You can reduce your risk of cancer by reevaluating what you eat. That, according to an article in the Montreal Gazette, is the central theme in the best-selling book Foods that Fight Cancer.
Written by biochemist Richard Beliveau with fellow scientist Denis Gingras, the book makes the case that more fruits and vegetables in your diet, especially those with antioxidants, can help reduce the occurrence of cancer.
Quoted in the Montreal Gazette, Beliveau says:
“People think cancer is all due to heredity, stress and pollution. Those are factors, but not as significant as smoking, diet and obesity, along with a lack of exercise,” he says. “Not smoking, eating well and maintaining a reasonable body weight is 65 per cent of the battle. If you don’t drink much, you don’t have a risky sex life and you exercise, you bring that to 85 per cent.”

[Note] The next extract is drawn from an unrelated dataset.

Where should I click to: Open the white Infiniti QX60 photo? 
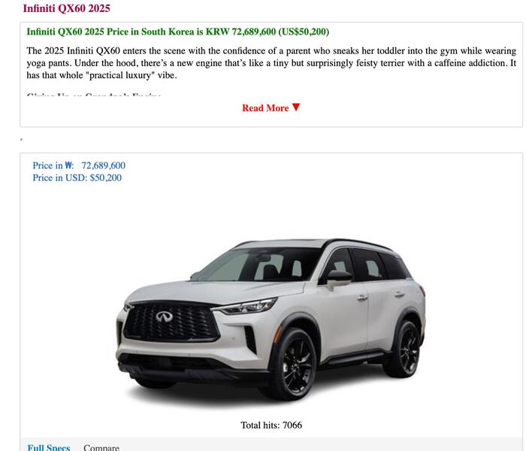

The article also offers the following summary from the book:
- Reduce Trans fatty acids of prepared foods. Why? They double the risk of breast cancer.
- Salt, sugar, red meat, processed and estrogen supplements are believed to increase the risk as well.
- The healthy foods include: anthocyanins in wild blueberries, isoflavones in soybeans, curcuminoids in turmeric, lignans in flax, polyphenols in rich dark chocolate, and sulforaphane in cabbage. (The only difficult one for me on the list is cabbage.)
- Up the amount of Vitamin D to 1,000 mg a day. It ”increases protection against cancer by 50 per cent.”